* CHALLENGE *
Copy out word for word the part of the material that opens with the line containing "Select the [Image, 500" and closes with the line containing "will tap(383, 114).", including both of those lines.

* DATASET RECORDS *
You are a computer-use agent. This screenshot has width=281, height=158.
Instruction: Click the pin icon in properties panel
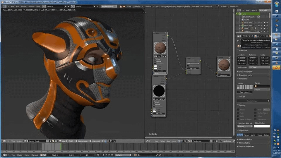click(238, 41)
* * *
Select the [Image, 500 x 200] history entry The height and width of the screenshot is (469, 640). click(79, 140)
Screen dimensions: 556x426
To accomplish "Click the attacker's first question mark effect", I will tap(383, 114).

* THE ANSWER *
Select the [Image, 500 x 200] history entry The height and width of the screenshot is (469, 640). click(79, 140)
Screen dimensions: 556x426
To accomplish "Click the attacker's first question mark effect", I will tap(383, 114).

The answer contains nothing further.